Published by the Canadian Centre for Policy Alternatives (CCPA) and authored by CCPA economist Armine Yalnizyan, The Rise of Canada’s Richest 1% shows that “the higher up the income ladder you climb, the faster the rise of the rich.” “Whether the economy grew or faltered,” during the past three decades, “the rise of the rich has been unstoppable.”
Previous studies have shown that since the economic slump of the early 1980s the vast majority of Canadians have experienced no or only tiny gains in their incomes once inflation is taken into account. Yet over the past thirty years, Canada’s real economic output has more than doubled...

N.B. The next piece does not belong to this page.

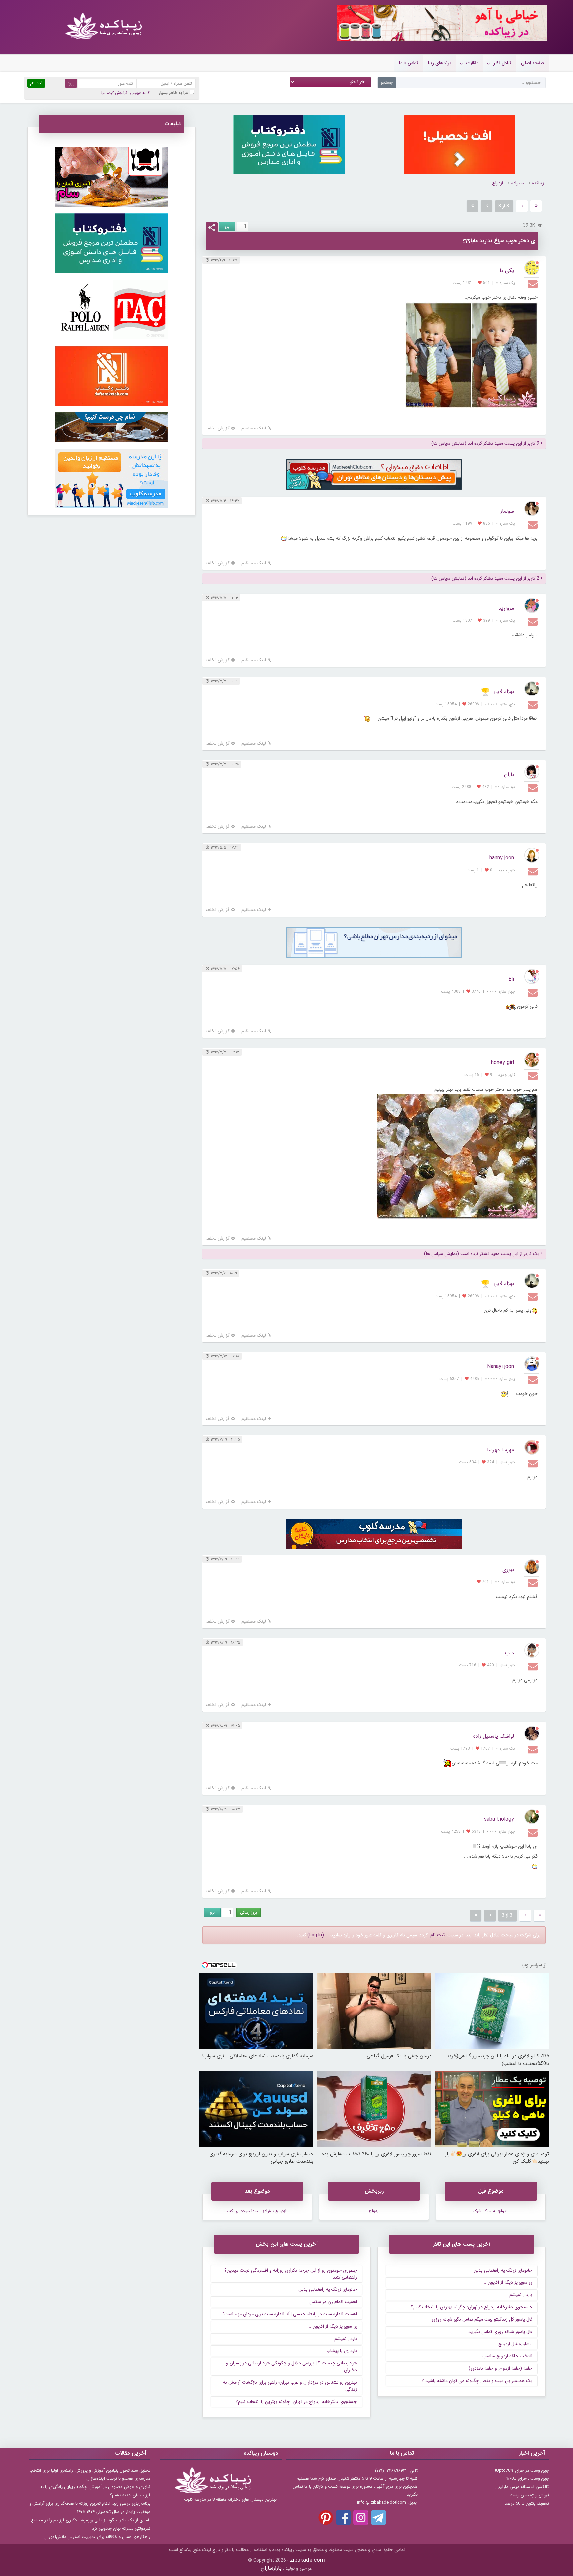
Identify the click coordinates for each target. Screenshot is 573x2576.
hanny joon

The CCPA study argues that the past three decades have seen “a stunning reversal of long-term trends.” From the beginning of the Second World War through the 1977, the income share of the top 1 percent was almost cut in half, falling from 14 percent to 7.7 percent. But, by 2007, the richest 1 percent of Canadian were again earning 13.8 percent of all market income and a 15.7 percent share of capital gains (which prior to 1971 were not taxed and therefore not declared) are included.
Huge as is this reversal, there is a second element in the rise of the rich that is almost as significant. As Yalnizyan demonstrates in the second half of her study, the rich have not only monopolized the gains in income, they have benefited from massive cuts in the rates at which their incomes and capital gains are taxed.